• [Goal of the exercise] Copy everything from "You are a computer-use" down to the end of the items, swapping "pin icon" for "bookmark icon" and keeping all other wording the same. Do not include the pictures in your answer.
--- START Provided material ---
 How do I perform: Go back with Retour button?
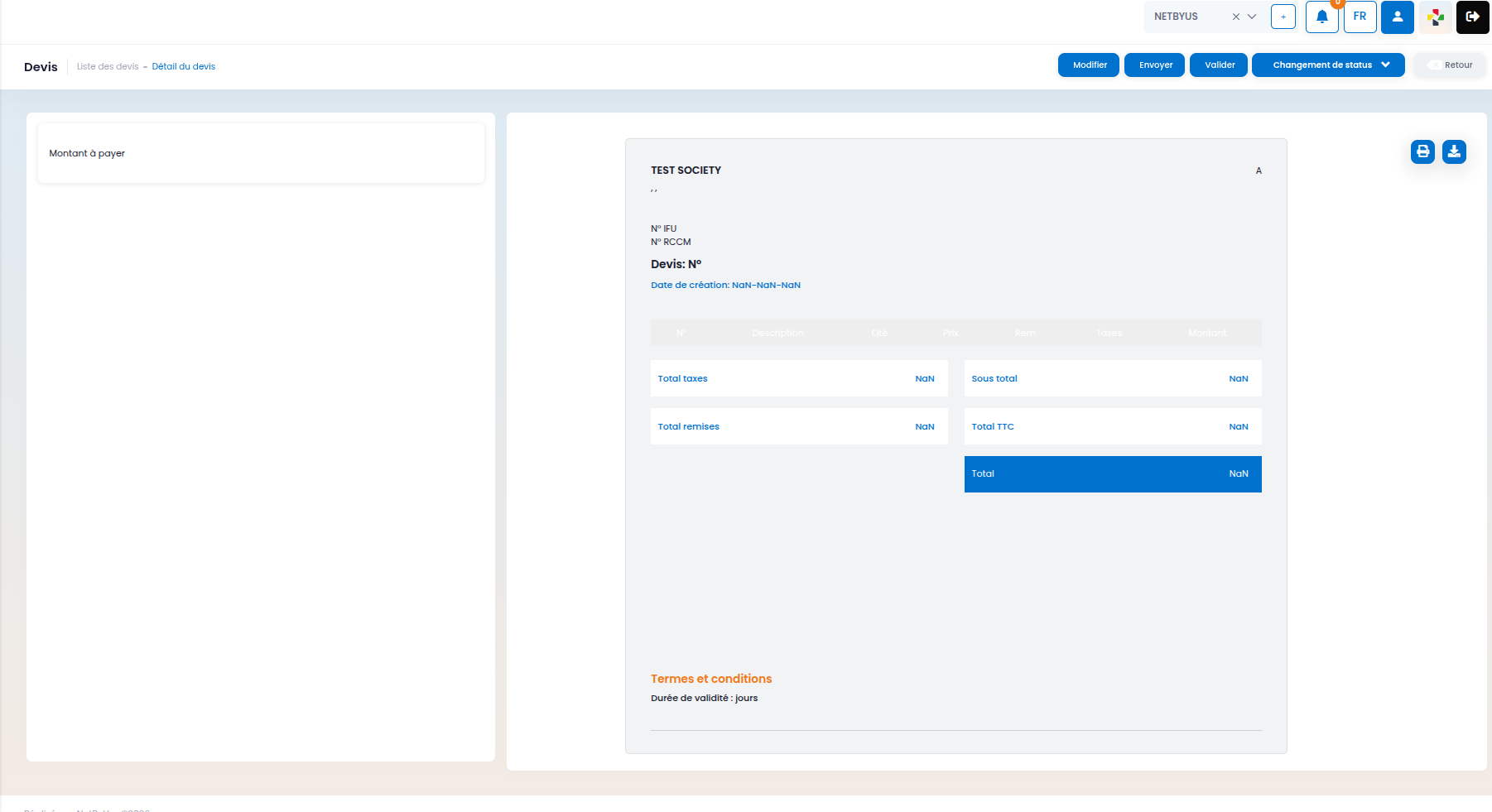1450,65
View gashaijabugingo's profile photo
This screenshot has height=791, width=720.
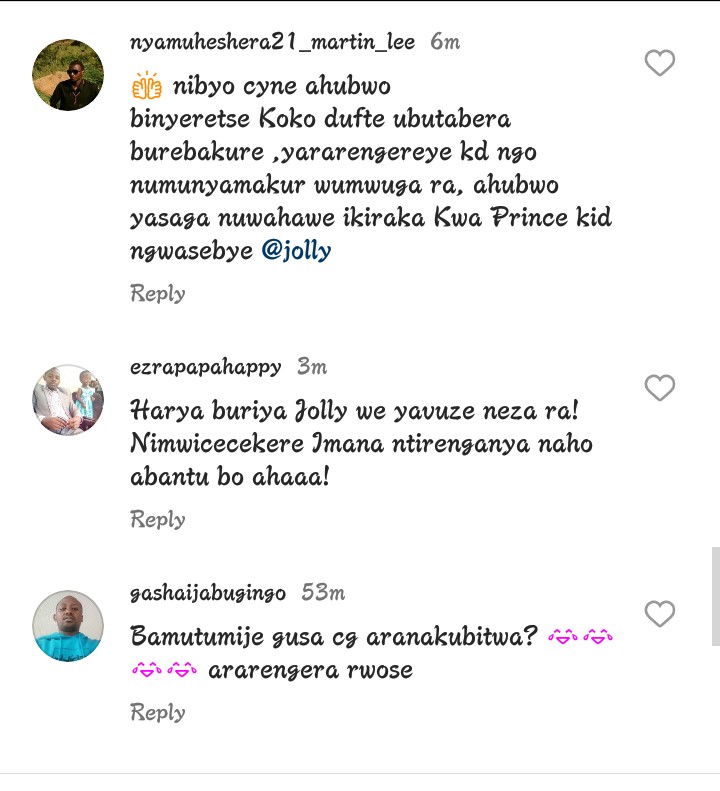(68, 626)
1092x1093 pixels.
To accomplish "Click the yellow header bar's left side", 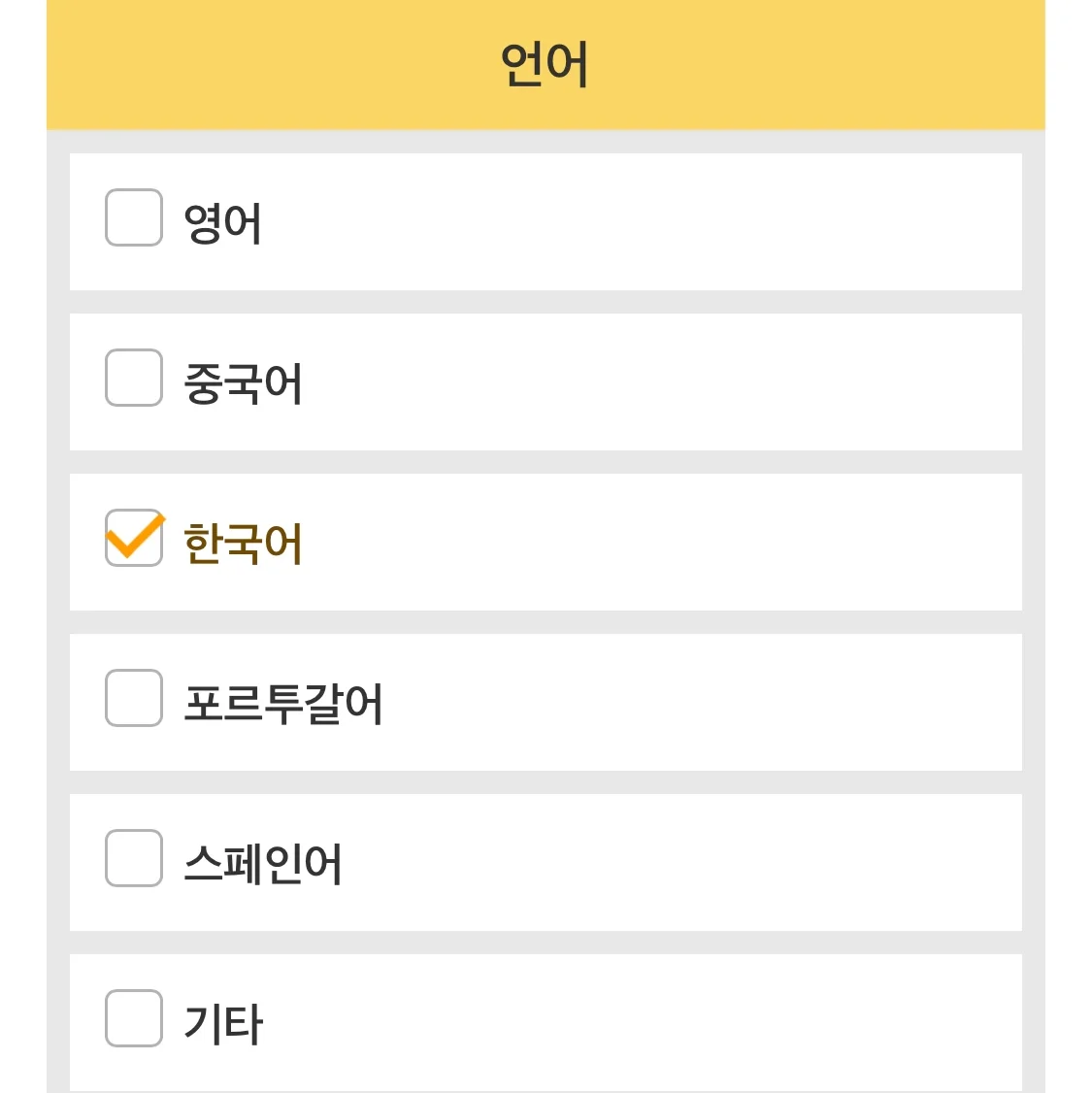I will (x=194, y=65).
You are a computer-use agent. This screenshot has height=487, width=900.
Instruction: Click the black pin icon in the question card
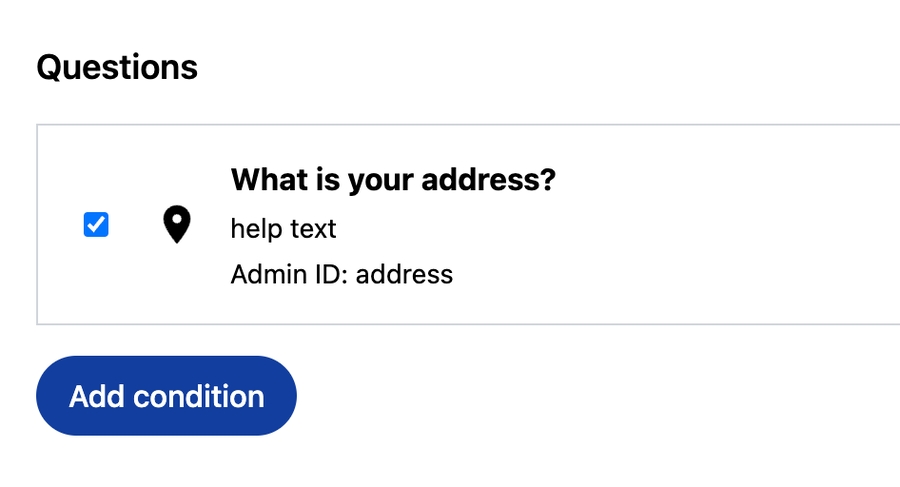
--- END Provided material ---
• [Answer]
You are a computer-use agent. This screenshot has height=487, width=900.
Instruction: Click the black bookmark icon in the question card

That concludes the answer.